----- Data in this exercise -----

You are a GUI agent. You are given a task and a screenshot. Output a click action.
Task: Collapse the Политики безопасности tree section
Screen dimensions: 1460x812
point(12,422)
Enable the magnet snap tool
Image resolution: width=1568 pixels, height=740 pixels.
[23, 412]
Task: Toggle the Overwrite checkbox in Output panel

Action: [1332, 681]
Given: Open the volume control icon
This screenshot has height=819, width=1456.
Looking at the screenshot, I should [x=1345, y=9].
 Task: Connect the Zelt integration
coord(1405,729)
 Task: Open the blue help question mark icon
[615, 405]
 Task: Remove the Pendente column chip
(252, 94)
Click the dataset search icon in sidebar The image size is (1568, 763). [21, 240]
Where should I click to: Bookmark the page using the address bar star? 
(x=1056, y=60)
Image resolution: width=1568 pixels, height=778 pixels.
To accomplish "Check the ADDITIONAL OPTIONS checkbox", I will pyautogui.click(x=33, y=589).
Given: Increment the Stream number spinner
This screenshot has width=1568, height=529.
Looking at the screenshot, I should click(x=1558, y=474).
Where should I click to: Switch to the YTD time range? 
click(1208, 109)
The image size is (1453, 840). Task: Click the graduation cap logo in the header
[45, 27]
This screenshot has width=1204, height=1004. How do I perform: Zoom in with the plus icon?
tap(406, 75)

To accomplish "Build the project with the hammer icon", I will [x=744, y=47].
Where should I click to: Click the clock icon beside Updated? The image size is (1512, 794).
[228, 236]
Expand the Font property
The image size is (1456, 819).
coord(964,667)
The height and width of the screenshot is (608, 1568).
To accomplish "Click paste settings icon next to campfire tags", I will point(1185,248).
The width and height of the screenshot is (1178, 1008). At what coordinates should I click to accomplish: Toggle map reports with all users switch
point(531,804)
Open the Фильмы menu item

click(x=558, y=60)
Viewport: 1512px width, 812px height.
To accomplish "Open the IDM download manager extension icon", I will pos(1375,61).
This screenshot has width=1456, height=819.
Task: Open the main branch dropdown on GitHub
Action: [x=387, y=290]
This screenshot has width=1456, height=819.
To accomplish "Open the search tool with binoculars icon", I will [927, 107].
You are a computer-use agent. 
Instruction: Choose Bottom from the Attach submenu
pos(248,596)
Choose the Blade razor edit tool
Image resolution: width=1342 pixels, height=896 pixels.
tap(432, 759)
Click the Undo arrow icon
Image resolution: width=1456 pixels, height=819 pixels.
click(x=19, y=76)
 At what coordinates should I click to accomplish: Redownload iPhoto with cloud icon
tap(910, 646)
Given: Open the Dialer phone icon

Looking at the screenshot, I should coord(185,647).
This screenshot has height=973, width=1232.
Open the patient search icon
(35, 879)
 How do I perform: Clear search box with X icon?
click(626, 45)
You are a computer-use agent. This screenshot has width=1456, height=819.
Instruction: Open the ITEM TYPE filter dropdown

-----

— Activity —
Exact copies of the lines from the one with "This screenshot has height=973, width=1232." through the final line of the listing should be returned, and no other lines.

— Response to this task —
This screenshot has height=973, width=1232.
Open the patient search icon
(35, 879)
 How do I perform: Clear search box with X icon?
click(626, 45)
You are a computer-use agent. This screenshot has width=1456, height=819.
Instruction: Open the ITEM TYPE filter dropdown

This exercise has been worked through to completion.